Undocumented youth in Canada are similar to so-called DREAMers in the United States—but without anyone officially knowing they exist or how many there are. Estimates range between 20,000 and 500,000 persons. For accurate data to be collected, people would have to admit their situation and risk being deported. Even an application for status is dangerous. If rejected, they could be sent back to where they were born—a place with a language they may not speak and where they may have few ties. Applying also puts their families at risk, as names and addresses may need to be disclosed. While secrecy protects the undocumented, the lack of public awareness also keeps the issue off the government radar.
Canada offers specific immigration pathways for construction workers, caregivers, health care workers, entrepreneurs, and agricultural workers. But none for kids. This deficiency is where Sarah Pole comes in. Founder of the Childhood Arrivals Support and Advocacy Program, she helps Ontario youth assemble dense application packages that detail evidence of a life in Canada. Many clients apply for permanent residency on “humanitarian and compassionate grounds,” essentially pleas to be allowed as exceptions to immigration requirements they can’t meet.
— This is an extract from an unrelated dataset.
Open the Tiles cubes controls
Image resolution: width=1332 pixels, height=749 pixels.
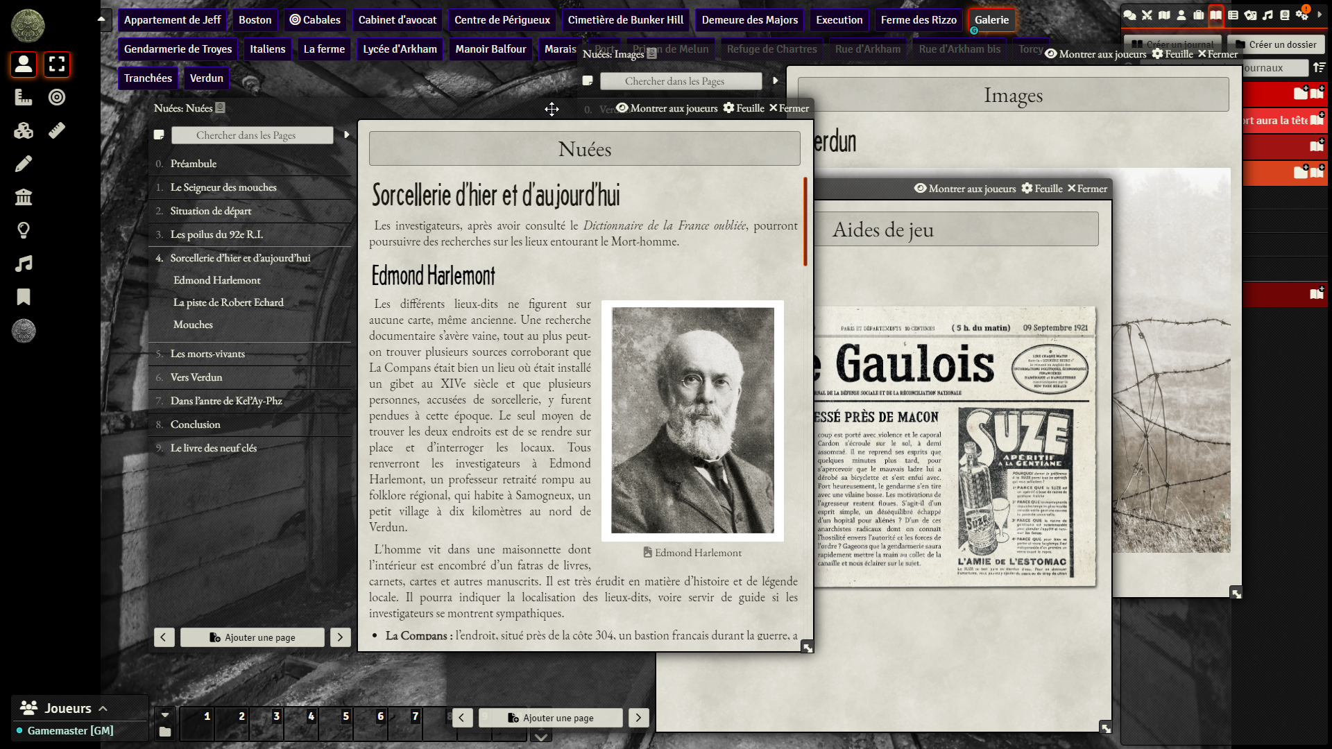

Many people Pole works with have not had any say in coming to Canada. “Kids deal with the decisions other people made,” she says. Those kids spend most of their childhoods in Canada, where they do their schooling, form relationships, and build career aspirations, like everybody else. “It’s just this piece of paper thing—that is the difference,” says Pole. This “piece of paper thing” shuts folks out of colleges, universities, and trade schools: those who are not citizens or permanent residents generally require a study permit and must pay international fees to attend post-secondary institutions, and provincial aid often isn’t an option. It’s also a barrier to more basic rights, like access to health care and secure housing.
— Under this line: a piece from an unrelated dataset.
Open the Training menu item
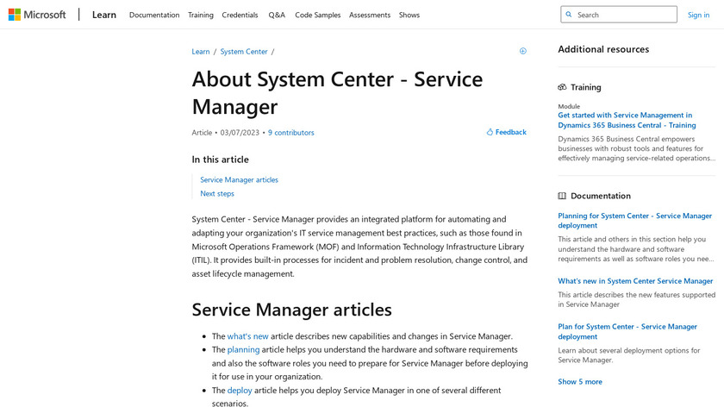Screen dimensions: 724x407 coord(201,15)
After years of working under-the-table jobs, Lisa finally achieved legal status with help from CASA (her name has been changed to protect against any lingering stigma). Cindy Blažević, a Toronto artist devoted to the intersections of identity, statehood, and immigration policies, grew interested in the plight of other undocumented youth and worked with CASA to coordinate a photo series showing clients holding objects of personal significance. The series is an expression of their invisibility and collective identity. “Just as they are camouflaged in plain sight in their daily lives,” says Blažević, “so they are in these portraits.”